▶ _YOUR TASK_: Only lines containing "Secret" are wanted from the data below. Copy those lines.

• • • • • • •

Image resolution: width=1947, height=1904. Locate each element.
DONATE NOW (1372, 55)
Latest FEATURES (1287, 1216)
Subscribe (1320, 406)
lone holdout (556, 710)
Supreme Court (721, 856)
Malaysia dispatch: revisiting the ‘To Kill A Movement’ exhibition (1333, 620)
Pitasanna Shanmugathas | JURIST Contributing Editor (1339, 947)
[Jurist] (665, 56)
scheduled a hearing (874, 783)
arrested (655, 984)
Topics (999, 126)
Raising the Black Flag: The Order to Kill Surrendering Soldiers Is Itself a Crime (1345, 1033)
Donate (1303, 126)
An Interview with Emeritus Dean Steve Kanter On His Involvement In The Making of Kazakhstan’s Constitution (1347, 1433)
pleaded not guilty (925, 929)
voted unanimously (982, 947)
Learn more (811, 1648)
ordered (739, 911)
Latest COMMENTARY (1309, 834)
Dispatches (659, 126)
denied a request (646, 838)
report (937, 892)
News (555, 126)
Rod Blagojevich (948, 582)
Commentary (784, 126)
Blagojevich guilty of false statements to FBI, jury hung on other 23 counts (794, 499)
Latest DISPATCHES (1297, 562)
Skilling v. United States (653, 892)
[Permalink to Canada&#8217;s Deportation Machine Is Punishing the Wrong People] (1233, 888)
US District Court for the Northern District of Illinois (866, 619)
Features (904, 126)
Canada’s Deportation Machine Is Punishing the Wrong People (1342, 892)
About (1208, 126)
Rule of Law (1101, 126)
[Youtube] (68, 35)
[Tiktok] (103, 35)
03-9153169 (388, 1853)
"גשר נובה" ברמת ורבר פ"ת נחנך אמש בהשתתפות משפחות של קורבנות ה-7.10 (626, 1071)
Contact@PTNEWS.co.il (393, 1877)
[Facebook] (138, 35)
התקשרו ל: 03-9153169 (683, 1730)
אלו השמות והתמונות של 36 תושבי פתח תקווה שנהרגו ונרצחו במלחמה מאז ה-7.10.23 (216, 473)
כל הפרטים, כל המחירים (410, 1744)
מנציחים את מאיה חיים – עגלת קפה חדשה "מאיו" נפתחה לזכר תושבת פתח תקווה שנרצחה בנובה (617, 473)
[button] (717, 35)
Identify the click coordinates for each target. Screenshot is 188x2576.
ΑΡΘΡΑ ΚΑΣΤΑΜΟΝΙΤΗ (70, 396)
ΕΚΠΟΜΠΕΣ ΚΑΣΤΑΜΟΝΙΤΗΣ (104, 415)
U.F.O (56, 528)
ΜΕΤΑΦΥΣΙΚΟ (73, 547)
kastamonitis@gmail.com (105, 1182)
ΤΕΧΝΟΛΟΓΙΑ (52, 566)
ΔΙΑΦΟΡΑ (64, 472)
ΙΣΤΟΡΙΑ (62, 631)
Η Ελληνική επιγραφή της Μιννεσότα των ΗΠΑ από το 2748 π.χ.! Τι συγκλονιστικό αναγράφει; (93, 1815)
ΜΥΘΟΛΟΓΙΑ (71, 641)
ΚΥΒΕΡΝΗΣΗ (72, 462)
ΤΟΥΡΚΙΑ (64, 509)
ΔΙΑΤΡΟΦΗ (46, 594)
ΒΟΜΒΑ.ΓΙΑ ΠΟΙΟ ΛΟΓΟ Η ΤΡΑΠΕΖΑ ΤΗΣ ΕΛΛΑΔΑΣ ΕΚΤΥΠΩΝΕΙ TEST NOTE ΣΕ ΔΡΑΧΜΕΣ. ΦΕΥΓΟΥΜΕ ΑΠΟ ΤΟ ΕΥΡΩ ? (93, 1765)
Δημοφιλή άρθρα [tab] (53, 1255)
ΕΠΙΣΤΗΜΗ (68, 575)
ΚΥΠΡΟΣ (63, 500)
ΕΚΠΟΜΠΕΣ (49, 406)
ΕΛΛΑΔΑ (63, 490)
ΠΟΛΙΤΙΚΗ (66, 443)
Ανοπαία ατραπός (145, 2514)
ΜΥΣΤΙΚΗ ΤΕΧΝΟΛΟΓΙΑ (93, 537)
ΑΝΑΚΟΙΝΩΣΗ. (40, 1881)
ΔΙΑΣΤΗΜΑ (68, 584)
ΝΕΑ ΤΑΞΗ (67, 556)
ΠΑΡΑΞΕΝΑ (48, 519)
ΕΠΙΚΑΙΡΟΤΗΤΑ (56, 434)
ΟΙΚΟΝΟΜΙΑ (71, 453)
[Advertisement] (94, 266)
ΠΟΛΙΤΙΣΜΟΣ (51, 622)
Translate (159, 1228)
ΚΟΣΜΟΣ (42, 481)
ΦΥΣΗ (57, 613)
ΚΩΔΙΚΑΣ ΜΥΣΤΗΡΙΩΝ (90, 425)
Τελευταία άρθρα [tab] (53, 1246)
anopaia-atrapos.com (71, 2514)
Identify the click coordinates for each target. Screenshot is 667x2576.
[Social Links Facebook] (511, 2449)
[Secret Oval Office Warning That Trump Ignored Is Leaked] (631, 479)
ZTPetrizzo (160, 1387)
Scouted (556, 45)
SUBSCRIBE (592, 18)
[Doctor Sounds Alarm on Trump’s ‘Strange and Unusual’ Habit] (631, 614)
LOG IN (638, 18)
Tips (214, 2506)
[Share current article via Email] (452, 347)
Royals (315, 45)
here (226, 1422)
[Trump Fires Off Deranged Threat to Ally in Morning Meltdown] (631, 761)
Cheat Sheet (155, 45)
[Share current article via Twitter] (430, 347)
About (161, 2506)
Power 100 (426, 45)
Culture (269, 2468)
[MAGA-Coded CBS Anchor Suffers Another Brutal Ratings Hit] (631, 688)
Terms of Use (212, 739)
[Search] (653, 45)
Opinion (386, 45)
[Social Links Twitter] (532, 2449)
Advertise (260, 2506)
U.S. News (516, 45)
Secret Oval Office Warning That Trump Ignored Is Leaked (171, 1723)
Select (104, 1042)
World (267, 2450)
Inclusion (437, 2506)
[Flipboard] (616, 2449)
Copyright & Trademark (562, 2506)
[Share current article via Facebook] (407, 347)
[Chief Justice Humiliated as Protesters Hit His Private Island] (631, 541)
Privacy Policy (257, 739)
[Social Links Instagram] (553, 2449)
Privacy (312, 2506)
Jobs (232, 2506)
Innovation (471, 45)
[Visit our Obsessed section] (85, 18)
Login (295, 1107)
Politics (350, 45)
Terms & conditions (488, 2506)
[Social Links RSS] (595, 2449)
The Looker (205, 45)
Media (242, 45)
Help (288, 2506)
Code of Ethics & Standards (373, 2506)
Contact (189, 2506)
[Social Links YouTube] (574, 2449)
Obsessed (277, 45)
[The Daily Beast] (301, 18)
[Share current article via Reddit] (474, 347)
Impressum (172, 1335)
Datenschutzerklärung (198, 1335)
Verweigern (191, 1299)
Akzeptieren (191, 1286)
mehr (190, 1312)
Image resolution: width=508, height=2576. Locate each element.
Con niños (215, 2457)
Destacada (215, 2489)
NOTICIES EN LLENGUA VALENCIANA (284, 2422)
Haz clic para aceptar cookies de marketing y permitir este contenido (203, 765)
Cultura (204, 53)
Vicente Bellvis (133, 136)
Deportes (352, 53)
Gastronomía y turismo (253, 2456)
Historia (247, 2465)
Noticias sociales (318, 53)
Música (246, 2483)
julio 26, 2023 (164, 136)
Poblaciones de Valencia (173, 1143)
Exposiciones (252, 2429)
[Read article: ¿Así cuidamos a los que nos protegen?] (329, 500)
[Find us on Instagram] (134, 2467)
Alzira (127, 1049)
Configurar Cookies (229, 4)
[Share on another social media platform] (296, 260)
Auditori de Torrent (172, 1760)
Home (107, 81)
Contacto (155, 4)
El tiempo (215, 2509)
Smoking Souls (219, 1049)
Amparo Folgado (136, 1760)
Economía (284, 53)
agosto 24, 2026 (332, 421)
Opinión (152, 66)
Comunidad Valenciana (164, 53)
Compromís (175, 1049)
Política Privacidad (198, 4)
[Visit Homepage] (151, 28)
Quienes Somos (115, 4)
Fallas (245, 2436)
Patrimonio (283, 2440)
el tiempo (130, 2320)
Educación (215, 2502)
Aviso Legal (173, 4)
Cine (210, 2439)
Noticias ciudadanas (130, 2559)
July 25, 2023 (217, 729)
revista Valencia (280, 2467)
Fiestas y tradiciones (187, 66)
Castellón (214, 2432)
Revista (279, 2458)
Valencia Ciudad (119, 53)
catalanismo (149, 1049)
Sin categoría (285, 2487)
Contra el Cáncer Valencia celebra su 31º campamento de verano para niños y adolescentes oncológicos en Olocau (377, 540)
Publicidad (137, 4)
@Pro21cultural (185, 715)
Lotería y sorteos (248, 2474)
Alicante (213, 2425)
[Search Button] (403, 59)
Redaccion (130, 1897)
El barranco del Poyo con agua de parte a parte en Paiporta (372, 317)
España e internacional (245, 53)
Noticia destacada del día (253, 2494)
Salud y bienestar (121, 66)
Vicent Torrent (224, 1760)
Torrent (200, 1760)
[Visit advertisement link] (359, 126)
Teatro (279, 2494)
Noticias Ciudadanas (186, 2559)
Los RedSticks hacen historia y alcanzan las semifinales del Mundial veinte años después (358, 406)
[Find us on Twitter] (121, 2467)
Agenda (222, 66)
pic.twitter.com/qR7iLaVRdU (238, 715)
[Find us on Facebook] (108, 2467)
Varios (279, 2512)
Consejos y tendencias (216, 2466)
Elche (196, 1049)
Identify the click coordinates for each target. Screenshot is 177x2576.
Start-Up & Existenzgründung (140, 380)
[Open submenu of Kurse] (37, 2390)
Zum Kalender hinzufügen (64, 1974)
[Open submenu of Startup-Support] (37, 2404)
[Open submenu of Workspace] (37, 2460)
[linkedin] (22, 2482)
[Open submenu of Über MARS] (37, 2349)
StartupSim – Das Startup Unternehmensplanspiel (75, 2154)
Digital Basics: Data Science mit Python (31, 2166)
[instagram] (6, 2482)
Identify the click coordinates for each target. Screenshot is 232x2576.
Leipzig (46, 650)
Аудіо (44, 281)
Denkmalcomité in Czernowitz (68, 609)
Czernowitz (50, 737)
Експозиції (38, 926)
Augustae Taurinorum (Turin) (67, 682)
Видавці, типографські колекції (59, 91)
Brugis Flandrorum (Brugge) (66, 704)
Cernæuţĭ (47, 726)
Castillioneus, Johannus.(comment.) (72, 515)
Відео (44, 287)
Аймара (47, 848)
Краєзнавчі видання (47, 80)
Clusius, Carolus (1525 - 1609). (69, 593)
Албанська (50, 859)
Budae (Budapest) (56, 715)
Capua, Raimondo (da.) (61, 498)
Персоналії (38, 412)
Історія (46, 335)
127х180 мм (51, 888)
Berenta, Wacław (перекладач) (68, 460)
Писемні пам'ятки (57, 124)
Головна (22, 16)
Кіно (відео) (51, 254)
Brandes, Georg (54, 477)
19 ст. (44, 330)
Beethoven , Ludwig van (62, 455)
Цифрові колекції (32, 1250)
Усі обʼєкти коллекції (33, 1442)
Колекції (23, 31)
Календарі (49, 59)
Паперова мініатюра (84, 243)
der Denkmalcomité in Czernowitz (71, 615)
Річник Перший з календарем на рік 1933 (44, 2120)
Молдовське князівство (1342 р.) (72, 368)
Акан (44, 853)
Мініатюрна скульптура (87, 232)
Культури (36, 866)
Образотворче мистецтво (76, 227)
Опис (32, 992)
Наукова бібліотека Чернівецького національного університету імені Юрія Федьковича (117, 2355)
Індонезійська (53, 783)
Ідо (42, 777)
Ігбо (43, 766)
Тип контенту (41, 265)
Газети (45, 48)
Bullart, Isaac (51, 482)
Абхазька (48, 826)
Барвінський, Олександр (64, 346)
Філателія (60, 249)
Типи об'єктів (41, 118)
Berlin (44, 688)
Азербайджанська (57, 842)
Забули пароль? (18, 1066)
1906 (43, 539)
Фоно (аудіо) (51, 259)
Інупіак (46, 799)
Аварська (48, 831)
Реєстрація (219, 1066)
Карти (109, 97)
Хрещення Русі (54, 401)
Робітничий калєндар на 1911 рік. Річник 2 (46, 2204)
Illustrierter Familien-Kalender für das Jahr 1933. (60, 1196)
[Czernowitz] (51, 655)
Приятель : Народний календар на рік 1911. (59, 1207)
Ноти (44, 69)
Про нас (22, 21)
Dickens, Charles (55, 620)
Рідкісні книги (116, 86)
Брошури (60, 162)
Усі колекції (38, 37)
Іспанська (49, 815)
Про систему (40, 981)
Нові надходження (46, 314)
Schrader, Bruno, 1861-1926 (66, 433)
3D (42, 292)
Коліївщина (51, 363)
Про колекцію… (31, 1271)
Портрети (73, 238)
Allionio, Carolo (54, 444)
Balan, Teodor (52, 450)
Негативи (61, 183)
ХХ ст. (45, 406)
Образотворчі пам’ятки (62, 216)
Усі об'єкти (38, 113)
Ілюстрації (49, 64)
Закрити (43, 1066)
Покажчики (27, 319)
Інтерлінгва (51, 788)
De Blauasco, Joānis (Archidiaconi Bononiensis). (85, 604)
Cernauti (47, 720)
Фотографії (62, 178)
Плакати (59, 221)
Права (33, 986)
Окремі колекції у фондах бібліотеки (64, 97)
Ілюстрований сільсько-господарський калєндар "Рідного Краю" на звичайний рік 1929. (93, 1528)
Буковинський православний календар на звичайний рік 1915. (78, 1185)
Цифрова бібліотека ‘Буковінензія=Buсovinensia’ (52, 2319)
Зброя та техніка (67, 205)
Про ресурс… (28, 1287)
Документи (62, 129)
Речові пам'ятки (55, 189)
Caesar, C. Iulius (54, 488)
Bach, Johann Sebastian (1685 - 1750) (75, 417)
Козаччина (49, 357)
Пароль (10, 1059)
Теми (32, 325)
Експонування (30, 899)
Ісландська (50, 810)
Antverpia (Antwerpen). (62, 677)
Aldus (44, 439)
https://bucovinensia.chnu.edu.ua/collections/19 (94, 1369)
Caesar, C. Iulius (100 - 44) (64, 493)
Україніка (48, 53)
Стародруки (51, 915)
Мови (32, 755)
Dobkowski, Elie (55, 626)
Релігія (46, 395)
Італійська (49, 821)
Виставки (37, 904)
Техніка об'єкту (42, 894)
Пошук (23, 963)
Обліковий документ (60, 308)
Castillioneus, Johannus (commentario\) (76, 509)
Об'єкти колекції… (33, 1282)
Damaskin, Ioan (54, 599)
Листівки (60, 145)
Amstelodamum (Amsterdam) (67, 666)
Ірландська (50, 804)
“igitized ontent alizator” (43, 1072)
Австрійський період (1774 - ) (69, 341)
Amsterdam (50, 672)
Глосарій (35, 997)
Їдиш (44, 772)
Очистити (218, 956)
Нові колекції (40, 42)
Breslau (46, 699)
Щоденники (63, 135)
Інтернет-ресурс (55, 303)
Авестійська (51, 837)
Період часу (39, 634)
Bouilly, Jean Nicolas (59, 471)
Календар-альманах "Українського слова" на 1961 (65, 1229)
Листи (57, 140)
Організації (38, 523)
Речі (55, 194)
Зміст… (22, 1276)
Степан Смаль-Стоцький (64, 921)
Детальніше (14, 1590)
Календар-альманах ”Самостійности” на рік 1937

• • • • • • •

▶ _WORKED SOLUTION_:
[Secret Oval Office Warning That Trump Ignored Is Leaked] (631, 479)
Secret Oval Office Warning That Trump Ignored Is Leaked (171, 1723)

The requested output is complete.